Find every line in the records below that contains "each", and copy it.

[Pixel coordinate grounding data]
-.-.-

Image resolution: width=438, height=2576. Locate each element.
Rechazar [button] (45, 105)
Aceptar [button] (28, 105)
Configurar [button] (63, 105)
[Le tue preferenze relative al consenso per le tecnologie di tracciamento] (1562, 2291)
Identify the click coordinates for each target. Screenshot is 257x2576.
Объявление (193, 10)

-.-.-

__ANSWER TO THIS TASK__.
Image resolution: width=438, height=2576. Locate each element.
Identify the click coordinates for each target. Screenshot is 257x2576.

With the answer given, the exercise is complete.